- Task directions -
Scan the lines below; pull out those with "agent".

Data entries:
--------------------------------------------------

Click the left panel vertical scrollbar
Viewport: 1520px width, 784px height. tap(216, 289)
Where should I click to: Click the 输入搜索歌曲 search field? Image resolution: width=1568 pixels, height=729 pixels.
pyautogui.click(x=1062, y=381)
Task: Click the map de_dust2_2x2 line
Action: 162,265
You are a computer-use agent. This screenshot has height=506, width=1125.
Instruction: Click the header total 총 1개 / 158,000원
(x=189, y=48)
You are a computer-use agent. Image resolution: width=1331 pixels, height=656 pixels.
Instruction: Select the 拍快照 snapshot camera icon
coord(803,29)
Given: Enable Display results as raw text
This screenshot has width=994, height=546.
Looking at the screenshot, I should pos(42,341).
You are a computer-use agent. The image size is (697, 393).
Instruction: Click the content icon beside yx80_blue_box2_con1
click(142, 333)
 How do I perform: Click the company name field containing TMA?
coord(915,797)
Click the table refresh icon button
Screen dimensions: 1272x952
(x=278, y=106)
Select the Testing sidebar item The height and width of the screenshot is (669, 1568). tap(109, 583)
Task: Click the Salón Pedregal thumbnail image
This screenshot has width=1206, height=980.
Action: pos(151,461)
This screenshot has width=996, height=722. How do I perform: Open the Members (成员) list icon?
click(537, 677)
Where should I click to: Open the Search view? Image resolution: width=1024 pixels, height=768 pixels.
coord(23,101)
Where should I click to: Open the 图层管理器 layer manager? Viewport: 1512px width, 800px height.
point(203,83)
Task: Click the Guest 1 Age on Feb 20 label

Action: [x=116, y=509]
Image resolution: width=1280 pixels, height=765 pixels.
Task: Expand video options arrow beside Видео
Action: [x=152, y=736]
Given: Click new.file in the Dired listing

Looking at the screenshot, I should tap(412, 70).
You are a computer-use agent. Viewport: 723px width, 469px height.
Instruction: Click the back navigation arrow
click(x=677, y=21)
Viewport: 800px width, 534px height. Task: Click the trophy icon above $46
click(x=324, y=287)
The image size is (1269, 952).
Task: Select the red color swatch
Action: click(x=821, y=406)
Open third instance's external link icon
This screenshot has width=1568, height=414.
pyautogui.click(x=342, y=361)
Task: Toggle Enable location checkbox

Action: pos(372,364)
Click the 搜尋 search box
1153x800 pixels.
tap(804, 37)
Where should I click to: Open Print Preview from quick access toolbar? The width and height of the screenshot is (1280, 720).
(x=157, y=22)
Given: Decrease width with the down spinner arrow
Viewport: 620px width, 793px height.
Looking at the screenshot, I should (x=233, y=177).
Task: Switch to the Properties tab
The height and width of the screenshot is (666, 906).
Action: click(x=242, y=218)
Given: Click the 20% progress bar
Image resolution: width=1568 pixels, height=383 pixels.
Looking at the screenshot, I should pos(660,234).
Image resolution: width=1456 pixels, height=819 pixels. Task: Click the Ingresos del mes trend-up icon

--------------------------------------------------

- Exercise response -
You are a computer-use agent. This screenshot has height=506, width=1125.
You are a computer-use agent. Image resolution: width=1331 pixels, height=656 pixels.
You are a computer-use agent. The image size is (697, 393).
You are a computer-use agent. Viewport: 723px width, 469px height.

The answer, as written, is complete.